### What is expected
The response must consist of the lines below from the one with "The height and width of the screenshot is (1280, 1920)." through the one with "The width and height of the screenshot is (2434, 1412).", exactly as they appear and with both ends kept.

------ Material for the task

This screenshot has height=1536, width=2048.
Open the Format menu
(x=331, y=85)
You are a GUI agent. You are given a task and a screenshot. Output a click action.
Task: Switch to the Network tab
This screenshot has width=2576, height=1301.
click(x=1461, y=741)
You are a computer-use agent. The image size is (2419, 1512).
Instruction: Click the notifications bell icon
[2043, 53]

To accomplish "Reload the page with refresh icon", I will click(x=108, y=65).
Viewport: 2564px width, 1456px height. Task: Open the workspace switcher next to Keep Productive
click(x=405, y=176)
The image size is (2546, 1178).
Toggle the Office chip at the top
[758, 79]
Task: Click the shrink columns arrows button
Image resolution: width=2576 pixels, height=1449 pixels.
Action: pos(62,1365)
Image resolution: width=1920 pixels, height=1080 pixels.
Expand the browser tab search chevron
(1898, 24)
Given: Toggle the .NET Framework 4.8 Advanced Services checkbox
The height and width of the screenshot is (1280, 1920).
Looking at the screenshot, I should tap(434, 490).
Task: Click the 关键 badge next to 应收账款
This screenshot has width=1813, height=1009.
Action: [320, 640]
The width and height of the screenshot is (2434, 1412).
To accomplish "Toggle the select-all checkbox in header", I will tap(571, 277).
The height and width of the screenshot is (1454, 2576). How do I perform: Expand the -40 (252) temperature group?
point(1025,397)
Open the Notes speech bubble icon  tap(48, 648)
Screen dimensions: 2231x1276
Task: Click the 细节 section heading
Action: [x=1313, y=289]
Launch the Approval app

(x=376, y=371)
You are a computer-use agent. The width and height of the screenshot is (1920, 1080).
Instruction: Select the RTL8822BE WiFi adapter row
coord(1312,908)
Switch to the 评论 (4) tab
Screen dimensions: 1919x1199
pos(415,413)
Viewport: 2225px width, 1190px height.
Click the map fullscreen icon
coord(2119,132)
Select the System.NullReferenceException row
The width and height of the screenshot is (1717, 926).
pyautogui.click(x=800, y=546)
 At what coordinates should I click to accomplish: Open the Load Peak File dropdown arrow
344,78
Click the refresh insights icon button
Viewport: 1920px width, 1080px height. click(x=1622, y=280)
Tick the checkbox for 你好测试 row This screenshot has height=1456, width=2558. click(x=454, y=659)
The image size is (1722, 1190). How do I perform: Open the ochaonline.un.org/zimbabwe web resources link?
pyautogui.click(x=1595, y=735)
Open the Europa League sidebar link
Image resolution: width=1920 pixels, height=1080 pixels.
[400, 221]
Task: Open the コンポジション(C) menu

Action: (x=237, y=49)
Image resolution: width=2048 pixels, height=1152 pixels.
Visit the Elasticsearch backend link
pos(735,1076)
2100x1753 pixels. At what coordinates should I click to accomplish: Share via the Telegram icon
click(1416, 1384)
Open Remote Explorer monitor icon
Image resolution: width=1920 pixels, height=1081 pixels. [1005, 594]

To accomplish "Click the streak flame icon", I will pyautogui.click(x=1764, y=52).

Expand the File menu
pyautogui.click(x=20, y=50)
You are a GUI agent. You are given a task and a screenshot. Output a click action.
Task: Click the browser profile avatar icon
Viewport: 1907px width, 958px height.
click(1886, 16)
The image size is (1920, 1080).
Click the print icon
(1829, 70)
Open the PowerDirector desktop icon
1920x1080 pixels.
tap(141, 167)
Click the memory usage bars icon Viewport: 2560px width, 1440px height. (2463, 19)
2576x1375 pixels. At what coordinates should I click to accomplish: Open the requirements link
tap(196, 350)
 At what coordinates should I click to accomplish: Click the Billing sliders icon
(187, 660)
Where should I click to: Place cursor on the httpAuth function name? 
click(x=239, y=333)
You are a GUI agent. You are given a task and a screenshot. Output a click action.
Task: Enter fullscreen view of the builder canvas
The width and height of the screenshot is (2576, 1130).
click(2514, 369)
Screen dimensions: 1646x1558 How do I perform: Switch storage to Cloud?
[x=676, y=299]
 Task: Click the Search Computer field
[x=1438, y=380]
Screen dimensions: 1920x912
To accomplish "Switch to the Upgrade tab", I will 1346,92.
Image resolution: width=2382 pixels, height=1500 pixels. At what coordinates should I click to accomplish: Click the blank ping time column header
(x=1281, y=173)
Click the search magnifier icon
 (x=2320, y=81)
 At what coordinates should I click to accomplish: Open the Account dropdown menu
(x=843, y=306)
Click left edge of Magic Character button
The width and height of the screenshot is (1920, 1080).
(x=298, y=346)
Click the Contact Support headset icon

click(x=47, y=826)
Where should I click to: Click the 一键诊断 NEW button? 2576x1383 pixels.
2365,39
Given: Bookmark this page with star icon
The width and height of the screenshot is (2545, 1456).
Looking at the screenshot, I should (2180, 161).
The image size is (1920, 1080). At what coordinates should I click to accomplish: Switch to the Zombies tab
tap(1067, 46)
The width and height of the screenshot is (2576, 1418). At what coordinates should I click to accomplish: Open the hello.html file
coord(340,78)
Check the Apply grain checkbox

------------

### Solution to this exercise
The height and width of the screenshot is (1280, 1920).
Looking at the screenshot, I should tap(434, 490).
Task: Click the 关键 badge next to 应收账款
This screenshot has width=1813, height=1009.
Action: [320, 640]
The width and height of the screenshot is (2434, 1412).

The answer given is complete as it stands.